Heavy

385 21 20
                                    

My heart felt like it stopped as I listened to the person on the other side of the phone telling me information. I felt like I wasn't taking it in, my whole body developed a sudden tremor. I was in a state of shock, my mind swirling with so many questions, I physically couldn't bring myself to ask.

I lean against the lounge room wall in Kim's house as I continued to listen to the woman. I felt sick, almost like my legs would give way in any given moment. This couldn't be happening could it? Surely this is some sick joke. "Does that sound like something you would be willing to do?" The woman asked, my body and mouth were now on autopilot as I replied. "Yes. Yes it would." Katie and Viv looked at each other before their eyes trained on me just as Kim's already were. Beth frowned, perhaps she could get little bits of what was being said. I don't know. "Yes, thank you. Um, yes the address is the same... see you tomorrow." I tried to speak with confidence, I don't know if it conveyed that way or not. God knows I was not feeling confident.

I hung up the phone once the pleasantries were over, I let out a shaky breath and blinked away the tears that had welled up in my eyes and had been threatening to fall. This is all such a mess, I thought my life was in a good place. If I'm rational, my life actually is...though for someone else their life had flipped on its head. "Babe?" Katie spoke softly, I looked up at her willing myself to find the right words to say. "Lils, you look like you've seen a ghost." Beth frowned. "I...I. Can I get some water please?" I croaked. Kim was quick to get me some water as Viv guided me back to the sofa.

"What's going on? We're all here, no pressure. We will listen, it looks like that's what you need right now. It's ok. All in your own time...absolutely no judgements from any of us." Viv said gently as she took a seat beside me. Katie took my hands in hers as she knelt in front of me. "What Viv said babe. We've got you." Concern clear in her voice as her eyebrows furrowed. Kim soon returned with a water for me, I took a sip, followed by a mouthful and swallowing as I tried to organise the right way to explain my current feelings in light of the news I'd just been given.

"I'm sorry. I'm literally ruining what's been an amazing night." I swallow hard, a tear running down my face. "Hey. No, I'm not having that. You haven't done anything." Beth spoke up, firmly yet comfortingly. I sigh. "The person who's been trying to get in touch with me was a lady from social care." I start, while playing with the rim of the glass of water Kim had given me. "My brother- whom I had managed to cut out of my life... something happened. An accident I suppose, or maybe it's not. I didn't really process what was said very much. Basically he has a kid and the kid needs someone... family." I pause and look around to at the girls.

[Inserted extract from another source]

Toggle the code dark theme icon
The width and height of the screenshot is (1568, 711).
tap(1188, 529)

"I'm not explaining this well." I sigh. "It's ok. Take your time." Kim gently squeezed my shoulder. "Max isn't a good person- my brother." I grimace. "He got caught up in drugs and made so many terrible choices, I tried to distance myself, you know. I don't know how social care found me, I don't know what happened but he has a kid, I don't know anything about... and now they want me to take him in, temporarily, well I guess until Max is able to have him back. And I said yes." I rub my face, still with Katie's hand in mine. "This is such a mess." I conclude. "It's ok, you're clearly in shock babe. We will all help you, that's what we do. You'd do the same for us." Katie tried to reason. "I don't doubt it. It... well it all feels kind of heavy. I'm essentially opening the door to him again, Max I mean. I don't think I am strong enough to deal with everything that comes with Max, though now there's a kid involved. A kid that deserves stability, hope and love." The girls nod in understanding.

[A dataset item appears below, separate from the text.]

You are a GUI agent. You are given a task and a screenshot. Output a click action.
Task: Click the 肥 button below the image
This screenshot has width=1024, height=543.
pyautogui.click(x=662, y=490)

"From what I can see, you're the perfect person for it Lili." Kim smiles lightly, a glimmer of empathy showing through. "I understand that it's hard, it'll probably be quite mentally and emotionally taxing on you, but as you say, there's a child involved. I honestly don't think they'd have picked anyone else who was more worthy or right for the little one to be with. Lili you're amazing and the little one will do just fine in your care. We can cross the Max bridge when it comes to it. You don't have to have everything worked out right now. One step at a time is the best plan for now." Kim advised, her kindness made me cry. I respect Kim so much and to hear what she said really hit me hard.